▶ _Problem to solve_
When a line in the data below includes "agent", pick it out and copy it.

[Stored records]

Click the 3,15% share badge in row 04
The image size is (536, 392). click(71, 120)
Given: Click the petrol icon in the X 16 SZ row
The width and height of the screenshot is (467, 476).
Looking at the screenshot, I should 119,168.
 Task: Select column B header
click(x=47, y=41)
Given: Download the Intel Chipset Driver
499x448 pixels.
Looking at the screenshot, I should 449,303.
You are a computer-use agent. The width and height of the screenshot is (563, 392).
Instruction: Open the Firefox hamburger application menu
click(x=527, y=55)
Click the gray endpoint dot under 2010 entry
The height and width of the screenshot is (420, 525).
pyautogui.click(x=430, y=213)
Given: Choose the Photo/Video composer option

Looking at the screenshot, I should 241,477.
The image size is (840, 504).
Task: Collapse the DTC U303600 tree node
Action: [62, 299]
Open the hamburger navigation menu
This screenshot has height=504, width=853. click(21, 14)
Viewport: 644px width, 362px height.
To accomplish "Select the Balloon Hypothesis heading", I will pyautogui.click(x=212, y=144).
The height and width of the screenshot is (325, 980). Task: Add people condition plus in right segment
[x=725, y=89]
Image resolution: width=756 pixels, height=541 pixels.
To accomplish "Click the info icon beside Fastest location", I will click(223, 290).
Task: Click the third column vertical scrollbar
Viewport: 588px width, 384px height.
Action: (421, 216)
--
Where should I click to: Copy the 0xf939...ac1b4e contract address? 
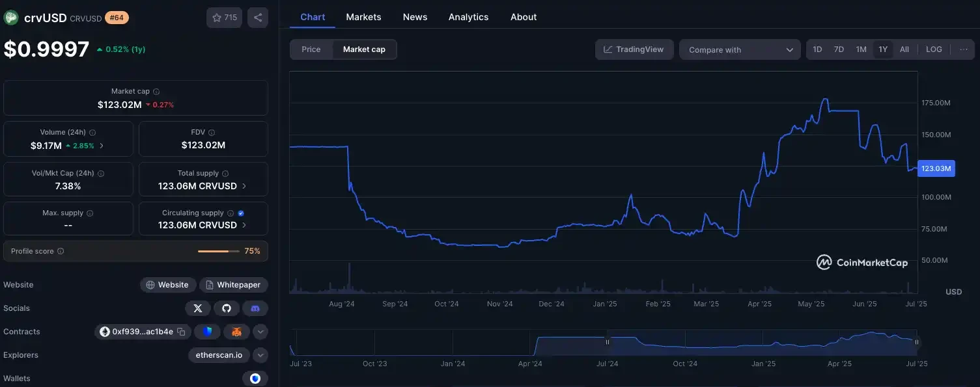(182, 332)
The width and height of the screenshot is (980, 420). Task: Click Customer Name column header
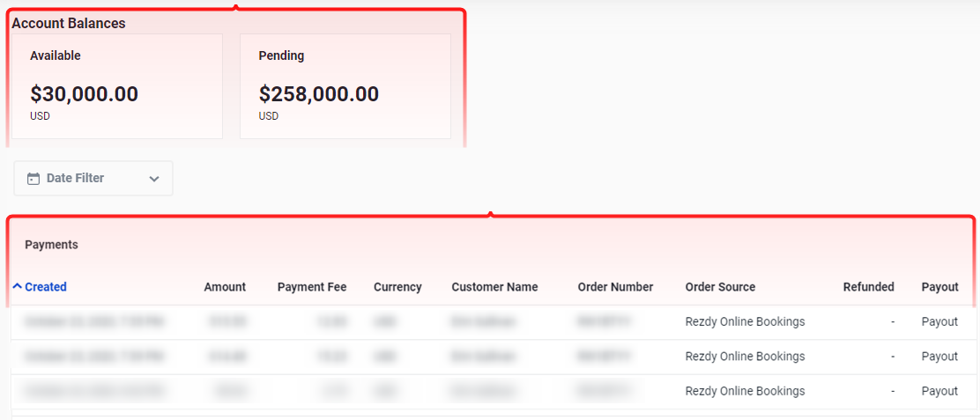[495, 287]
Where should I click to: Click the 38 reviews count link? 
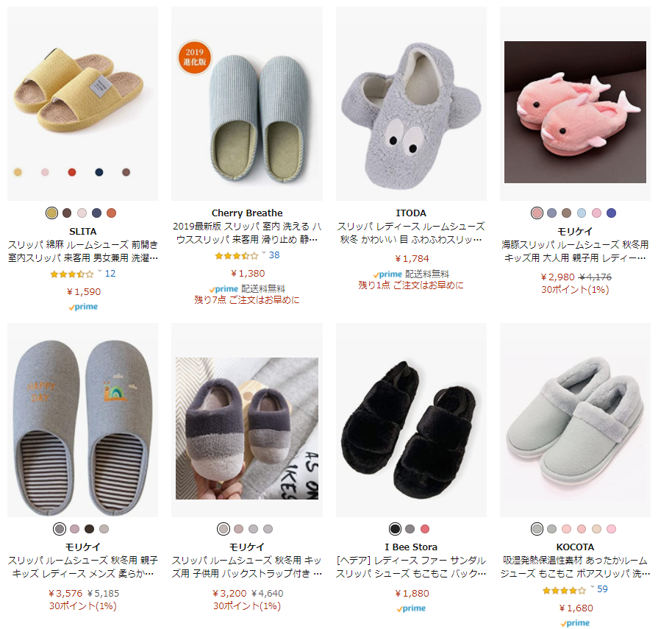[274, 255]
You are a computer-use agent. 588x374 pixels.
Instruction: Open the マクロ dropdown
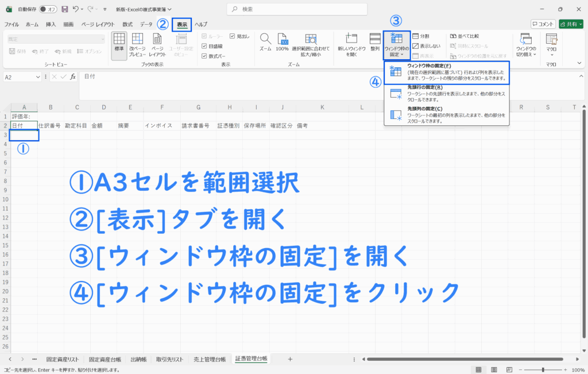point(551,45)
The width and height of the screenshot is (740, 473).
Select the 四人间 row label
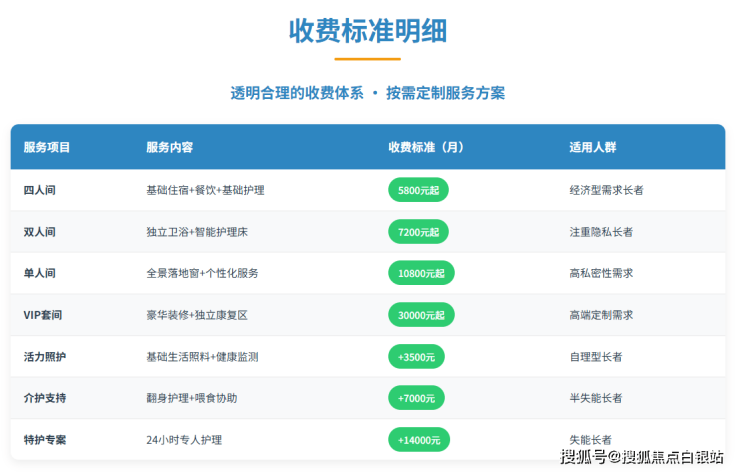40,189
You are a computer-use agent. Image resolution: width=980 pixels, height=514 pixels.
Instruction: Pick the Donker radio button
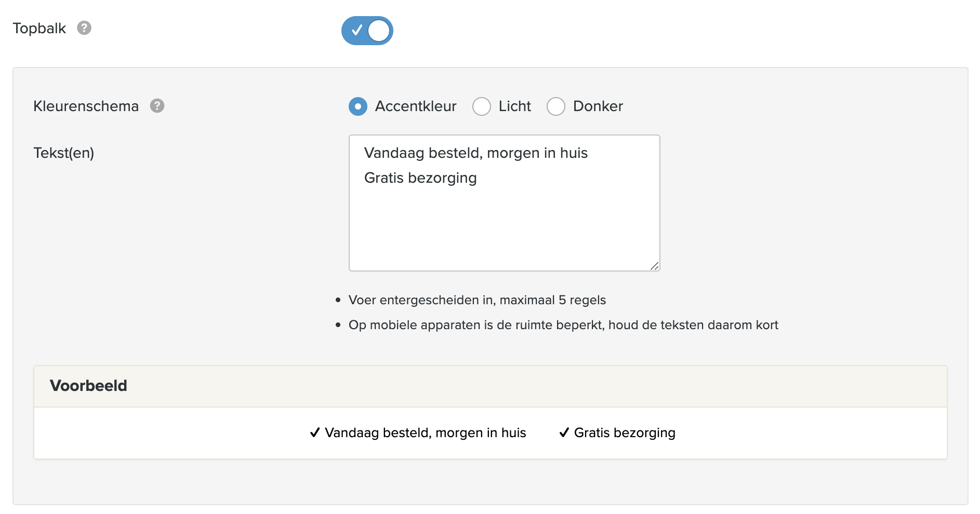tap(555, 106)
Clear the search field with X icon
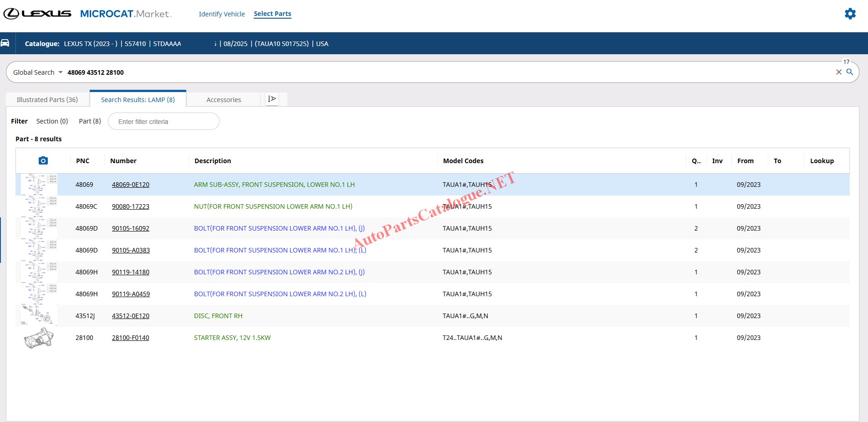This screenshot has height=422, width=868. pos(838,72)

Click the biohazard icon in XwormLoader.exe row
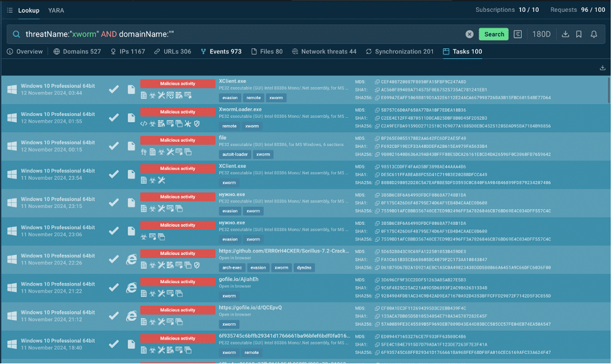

▶ _The answer_
You are a computer-use agent. The width and height of the screenshot is (563, 392).
You are a computer-use agent. 588x374 pixels.
You are a computer-use agent. Image resolution: width=980 pixels, height=514 pixels.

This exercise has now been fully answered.